From: Anders Sandberg (asa@nada.kth.se)
Date: Mon Mar 13 2000 - 17:14:17 MST
"Michael S. Lorrey" <mike@datamann.com> writes:
> > Splitting the political spectrum into more than one dimension seems to
> > help- see http://www.self-gov.org/quiz.html for a basic version of the
> > concept. That site is obviously biased toward a libertarian agenda
> > (fine by me but a bit blatant for my tastes). I think that someone (not
> > me!) should look into adding a third or maybe even a fourth (useful)
> > dimension that would better separate the political stances of various
> > politicians and parties.
>
> I would suggest that 'technological freedom' be added as a third axis. Doing so
> would definitely split up all the camps to indicate relative loyalty to extropic
> vs. borganist positions.
I like a left-right (collective-individualist), forward-backward
(progressive-reactionary), upwards-downwards (tech-antitech)
scale.

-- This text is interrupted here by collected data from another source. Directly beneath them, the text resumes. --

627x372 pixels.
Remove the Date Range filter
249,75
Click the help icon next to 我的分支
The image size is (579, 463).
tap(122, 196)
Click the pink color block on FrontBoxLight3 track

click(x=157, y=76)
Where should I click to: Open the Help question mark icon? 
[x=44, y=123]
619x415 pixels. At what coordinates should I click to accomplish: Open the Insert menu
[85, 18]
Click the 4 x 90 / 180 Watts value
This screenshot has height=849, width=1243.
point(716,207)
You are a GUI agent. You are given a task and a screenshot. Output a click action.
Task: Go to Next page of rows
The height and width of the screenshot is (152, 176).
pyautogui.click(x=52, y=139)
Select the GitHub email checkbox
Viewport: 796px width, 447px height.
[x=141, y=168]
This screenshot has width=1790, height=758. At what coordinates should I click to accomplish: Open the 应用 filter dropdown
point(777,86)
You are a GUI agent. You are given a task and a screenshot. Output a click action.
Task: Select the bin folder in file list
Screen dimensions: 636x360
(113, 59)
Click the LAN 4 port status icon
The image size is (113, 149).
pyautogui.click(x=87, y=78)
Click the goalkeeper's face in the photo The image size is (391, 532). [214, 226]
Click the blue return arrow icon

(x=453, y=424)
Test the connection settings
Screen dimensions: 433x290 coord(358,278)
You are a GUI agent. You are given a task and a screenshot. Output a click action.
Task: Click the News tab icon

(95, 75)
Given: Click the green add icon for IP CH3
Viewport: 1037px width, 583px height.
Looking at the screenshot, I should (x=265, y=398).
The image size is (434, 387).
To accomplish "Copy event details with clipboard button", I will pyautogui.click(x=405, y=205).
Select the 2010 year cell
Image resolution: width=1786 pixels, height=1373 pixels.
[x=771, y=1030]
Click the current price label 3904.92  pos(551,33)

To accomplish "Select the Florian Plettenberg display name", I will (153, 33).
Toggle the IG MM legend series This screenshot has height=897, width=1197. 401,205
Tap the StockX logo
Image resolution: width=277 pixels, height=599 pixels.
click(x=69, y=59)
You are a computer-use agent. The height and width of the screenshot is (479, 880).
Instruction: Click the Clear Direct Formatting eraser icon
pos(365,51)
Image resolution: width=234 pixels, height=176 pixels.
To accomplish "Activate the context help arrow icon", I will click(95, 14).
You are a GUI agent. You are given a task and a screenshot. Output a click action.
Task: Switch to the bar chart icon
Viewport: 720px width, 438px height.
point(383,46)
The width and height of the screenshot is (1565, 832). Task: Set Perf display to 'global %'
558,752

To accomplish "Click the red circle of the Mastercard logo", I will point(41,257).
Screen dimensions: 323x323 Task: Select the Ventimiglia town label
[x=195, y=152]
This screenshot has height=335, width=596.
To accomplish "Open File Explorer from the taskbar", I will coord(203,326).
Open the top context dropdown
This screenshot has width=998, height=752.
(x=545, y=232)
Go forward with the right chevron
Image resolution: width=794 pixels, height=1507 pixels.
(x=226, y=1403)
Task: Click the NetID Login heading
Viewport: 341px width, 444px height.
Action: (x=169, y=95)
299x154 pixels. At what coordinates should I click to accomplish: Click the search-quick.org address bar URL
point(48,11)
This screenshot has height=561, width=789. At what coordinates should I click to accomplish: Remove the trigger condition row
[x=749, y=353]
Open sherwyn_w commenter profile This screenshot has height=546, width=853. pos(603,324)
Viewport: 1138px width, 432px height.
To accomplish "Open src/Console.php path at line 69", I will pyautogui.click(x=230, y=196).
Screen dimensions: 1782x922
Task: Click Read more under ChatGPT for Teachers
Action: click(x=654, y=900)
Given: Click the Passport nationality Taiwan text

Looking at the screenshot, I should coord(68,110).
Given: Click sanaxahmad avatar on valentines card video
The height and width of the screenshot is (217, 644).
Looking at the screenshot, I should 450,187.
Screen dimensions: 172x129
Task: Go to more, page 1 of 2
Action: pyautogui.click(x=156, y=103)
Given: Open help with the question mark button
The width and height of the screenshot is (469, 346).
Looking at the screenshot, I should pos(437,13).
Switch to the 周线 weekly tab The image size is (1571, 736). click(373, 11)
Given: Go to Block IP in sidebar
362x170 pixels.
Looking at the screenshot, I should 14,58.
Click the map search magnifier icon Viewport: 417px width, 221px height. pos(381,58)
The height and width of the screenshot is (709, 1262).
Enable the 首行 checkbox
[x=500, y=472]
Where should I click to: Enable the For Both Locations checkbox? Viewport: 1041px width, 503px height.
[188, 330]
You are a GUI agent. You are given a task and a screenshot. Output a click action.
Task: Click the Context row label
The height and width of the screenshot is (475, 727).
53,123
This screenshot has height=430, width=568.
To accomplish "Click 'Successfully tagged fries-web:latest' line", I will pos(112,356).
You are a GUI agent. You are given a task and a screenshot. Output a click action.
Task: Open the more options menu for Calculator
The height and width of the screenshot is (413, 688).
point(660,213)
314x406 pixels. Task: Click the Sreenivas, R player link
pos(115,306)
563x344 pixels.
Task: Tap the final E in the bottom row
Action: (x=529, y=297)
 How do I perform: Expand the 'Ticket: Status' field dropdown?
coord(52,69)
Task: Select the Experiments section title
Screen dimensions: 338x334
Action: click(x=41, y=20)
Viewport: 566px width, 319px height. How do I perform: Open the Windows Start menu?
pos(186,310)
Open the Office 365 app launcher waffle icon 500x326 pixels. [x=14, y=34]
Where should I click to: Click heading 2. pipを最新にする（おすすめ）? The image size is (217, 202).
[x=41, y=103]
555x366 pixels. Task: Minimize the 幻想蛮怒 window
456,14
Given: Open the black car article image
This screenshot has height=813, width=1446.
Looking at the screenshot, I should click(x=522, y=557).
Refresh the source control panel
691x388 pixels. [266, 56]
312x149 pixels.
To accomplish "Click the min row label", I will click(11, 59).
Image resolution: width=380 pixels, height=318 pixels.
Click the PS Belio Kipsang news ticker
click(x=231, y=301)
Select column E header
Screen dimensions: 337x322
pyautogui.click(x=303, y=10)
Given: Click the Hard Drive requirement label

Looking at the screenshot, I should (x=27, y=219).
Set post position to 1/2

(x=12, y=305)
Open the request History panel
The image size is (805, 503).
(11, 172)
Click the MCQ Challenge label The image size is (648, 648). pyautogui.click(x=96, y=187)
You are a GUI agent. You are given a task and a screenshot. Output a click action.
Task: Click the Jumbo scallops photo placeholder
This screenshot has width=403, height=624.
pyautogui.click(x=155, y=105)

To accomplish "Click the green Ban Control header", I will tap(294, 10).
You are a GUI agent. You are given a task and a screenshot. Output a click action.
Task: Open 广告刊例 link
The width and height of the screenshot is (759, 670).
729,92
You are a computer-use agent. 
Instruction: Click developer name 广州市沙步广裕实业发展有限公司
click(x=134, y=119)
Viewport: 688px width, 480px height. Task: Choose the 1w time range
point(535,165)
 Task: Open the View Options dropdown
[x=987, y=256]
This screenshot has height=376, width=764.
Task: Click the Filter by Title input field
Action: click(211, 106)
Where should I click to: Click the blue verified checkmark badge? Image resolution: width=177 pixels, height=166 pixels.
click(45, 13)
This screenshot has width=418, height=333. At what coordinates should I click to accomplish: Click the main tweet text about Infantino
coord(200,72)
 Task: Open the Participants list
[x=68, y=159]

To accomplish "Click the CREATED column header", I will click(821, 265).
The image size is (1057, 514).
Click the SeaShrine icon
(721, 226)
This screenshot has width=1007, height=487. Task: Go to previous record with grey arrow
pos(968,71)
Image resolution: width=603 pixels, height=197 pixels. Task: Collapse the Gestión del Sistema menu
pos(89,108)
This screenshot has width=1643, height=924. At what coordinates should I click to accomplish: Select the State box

Dynamism is found in the individualist-forward octants, a
borganist would be collective-forward-up while the cartoonish luddites
we like to bash are left-backward-down.
Still, things are more complex than this. Political space has no
clearcut metric structure, and groups can agree on some tenets while
being fiercely opposed on other tenets (both postmodernists and
transhumanists share the same mutable view of the self, but are very
different about objective reality). Perhaps a better way would be to
list basic tenets ("humans are free", "objective reality exisats",
"the needs of the many are always more important than the needs of the
few", etc), and then look at how much different groups overlap, or
give each tenet a rating and then calculate dot products.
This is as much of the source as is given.